Over a range of seven to 13 years of follow-up, 255 of the 2,200 men receiving hormone therapy died from a cardiovascular condition, compared with 252 of the 1,941 men not on hormone therapy, the researchers found. For men on hormone therapy that's an overall incidence of 11 percent, compared with 11.2 percent for men not on hormone therapy, the study authors noted.
For men who took hormones for six months, the overall incidence of cardiovascular death was 10.5 percent, compared with 10.3 percent for men not on hormone therapy. For those who took hormones for three years or more, the incidence of cardiovascular death was 11.5 percent, the same as for men not receiving hormone therapy, the investigators found.
Age seemed to play no role in these findings, Nguyen's group said.
Among men receiving hormone therapy, 443 died from prostate cancer as did 522 of the men not receiving hormone therapy.
Of the more than 1,100 deaths of men receiving hormone therapy and more than 1,200 deaths of men not receiving hormone therapy, those on hormone therapy had a 14 percent lower risk of dying from any cause, the researchers found.
"The use of hormone therapy and radiation is of benefit for patients," said Dr. William Kelly, a professor of medical oncology and urology at Thomas Jefferson University's Kimmel Cancer Center in Philadelphia and co-author of an accompanying journal editorial.

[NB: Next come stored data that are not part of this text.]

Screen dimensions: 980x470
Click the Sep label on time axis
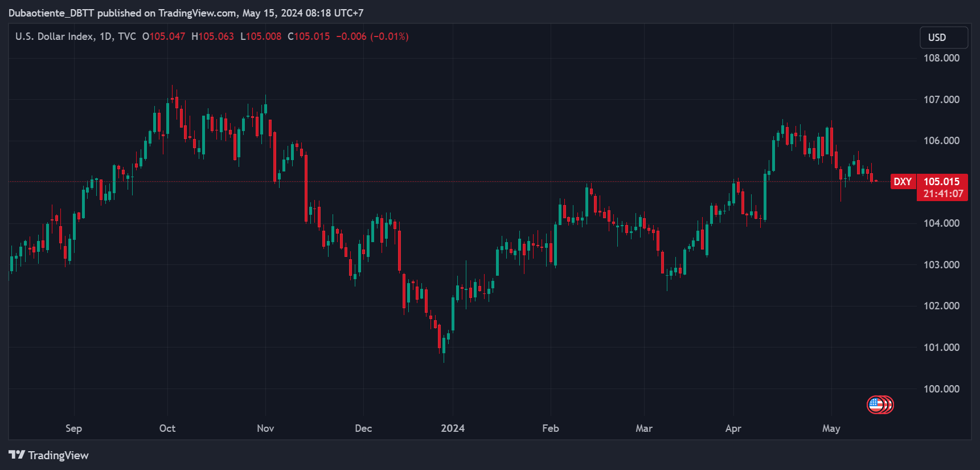tap(73, 428)
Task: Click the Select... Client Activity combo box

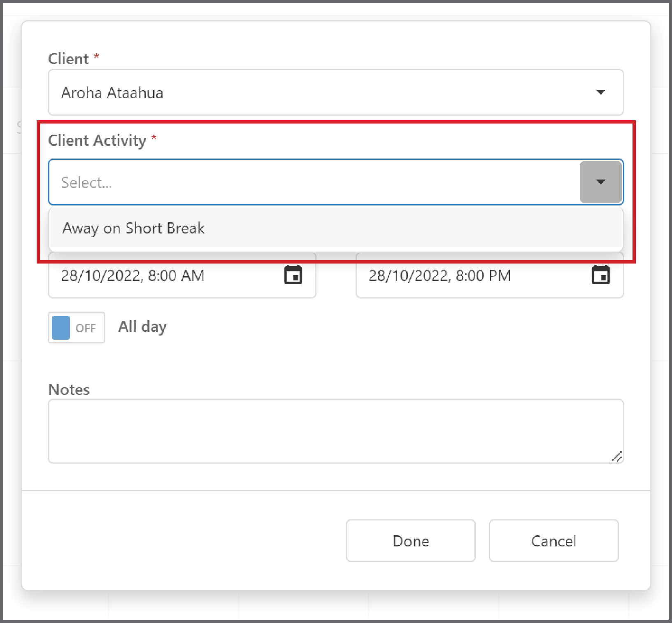Action: click(x=336, y=182)
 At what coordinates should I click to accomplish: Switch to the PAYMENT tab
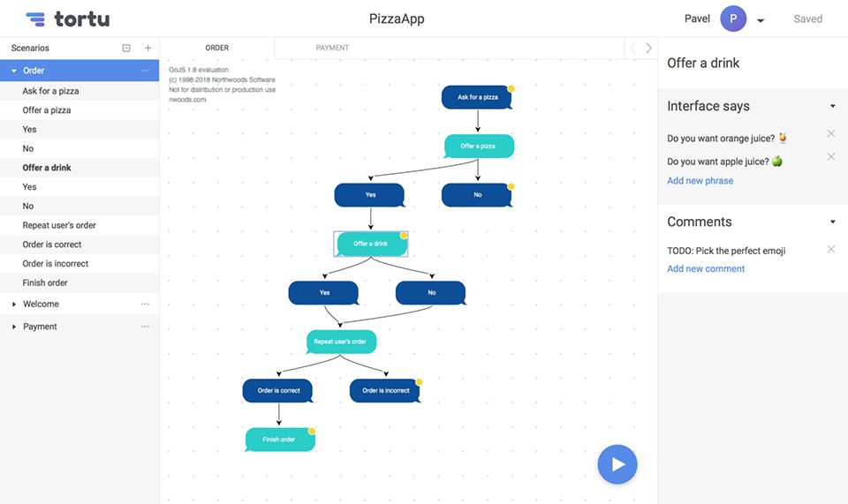pyautogui.click(x=332, y=48)
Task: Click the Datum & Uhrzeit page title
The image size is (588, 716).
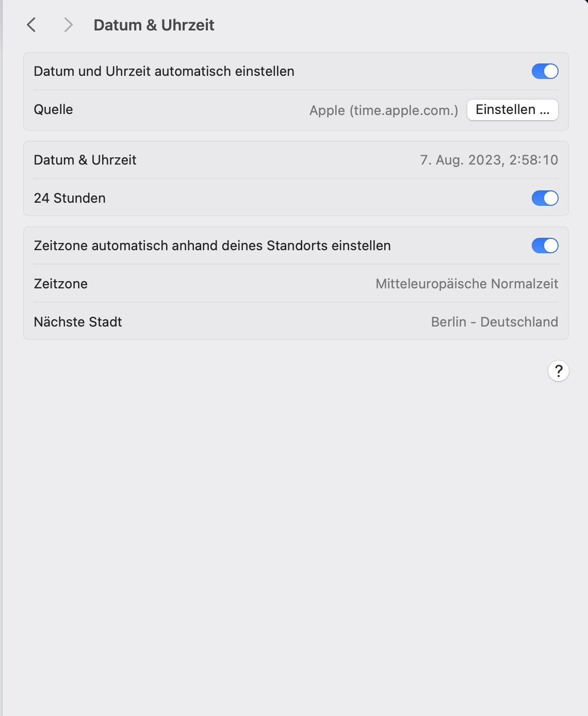Action: tap(154, 25)
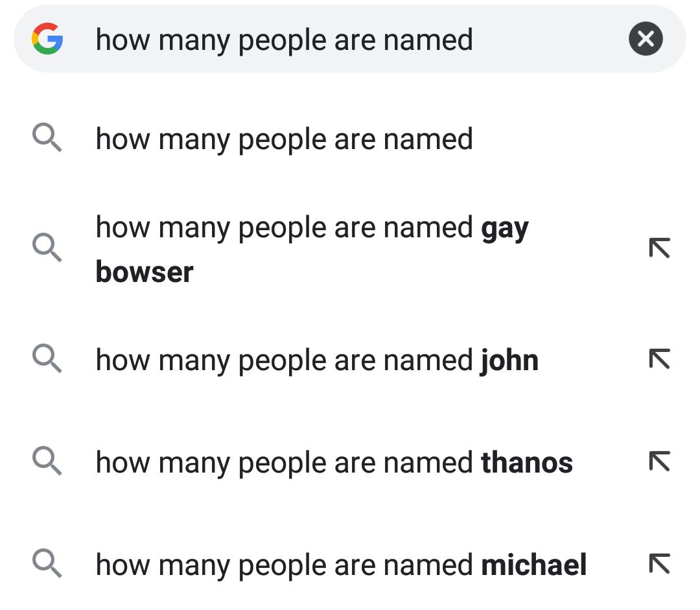Click the word "bowser" in second suggestion
The height and width of the screenshot is (610, 700).
[x=145, y=272]
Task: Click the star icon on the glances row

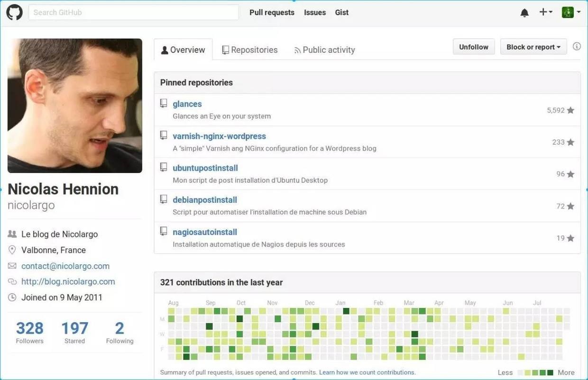Action: (x=570, y=110)
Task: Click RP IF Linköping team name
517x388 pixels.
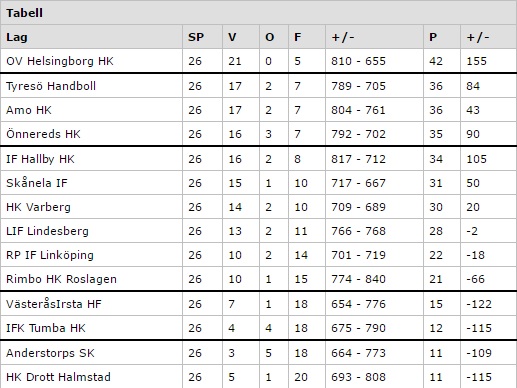Action: pos(50,255)
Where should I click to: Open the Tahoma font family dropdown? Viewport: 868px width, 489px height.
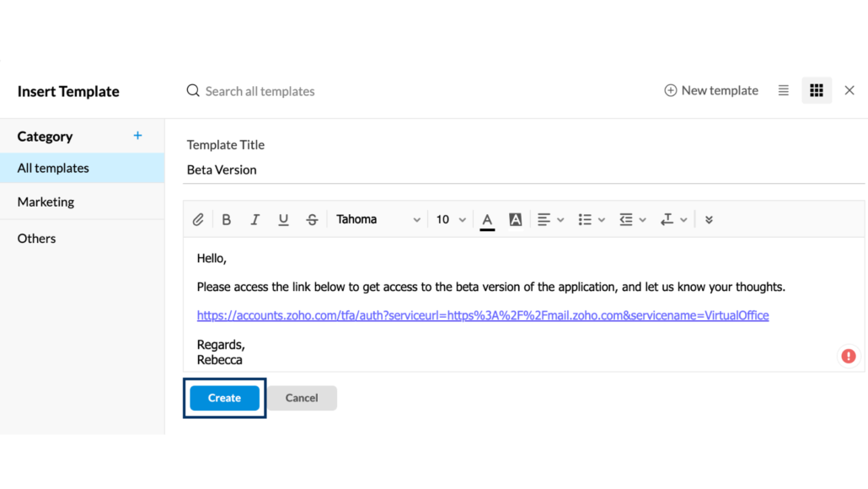pyautogui.click(x=378, y=219)
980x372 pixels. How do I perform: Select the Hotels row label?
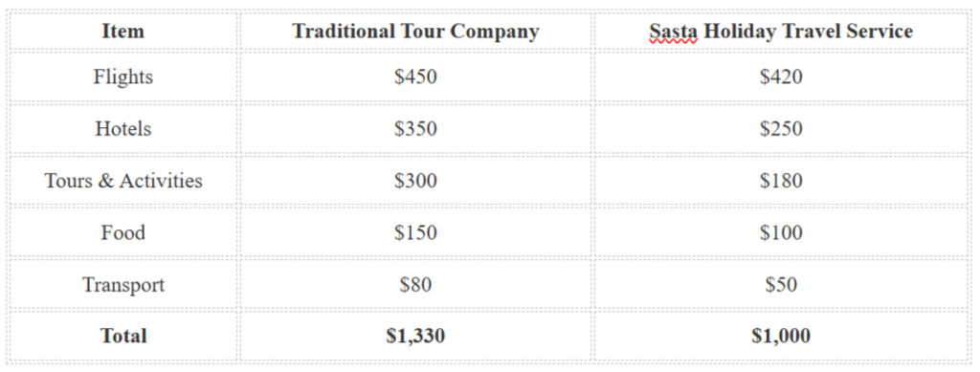pos(123,128)
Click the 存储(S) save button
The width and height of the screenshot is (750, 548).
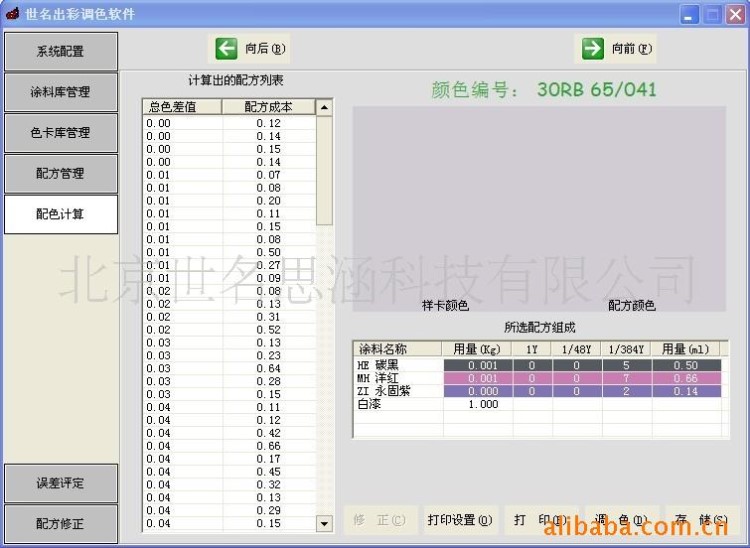(x=702, y=520)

In this study, the benefits of hormone therapy outweighed the risks, Kelly said. However, he noted that these were selected patients in clinical trials, not patients in the general population, in which sicker patients might be at risk for cardiovascular events from hormone therapy.
"In the future, studies should be open to all comers so you get more realistic outcomes based on all patients, not just a subset," Kelly said. From that basis, men taking hormone therapy should be concerned about the risk of cardiovascular problems, he said.
Men taking hormone therapy need to be monitored for potential cardiovascular problems, especially men with a history of heart disease or stroke, Kelly added. For some patients, like men who will not die from their prostate cancer, the risk of hormone therapy may be greater than the benefit, he said.
"You have to understand the risk-benefit ratio in each population. You can't just apply it across the board to all patients," Kelly said.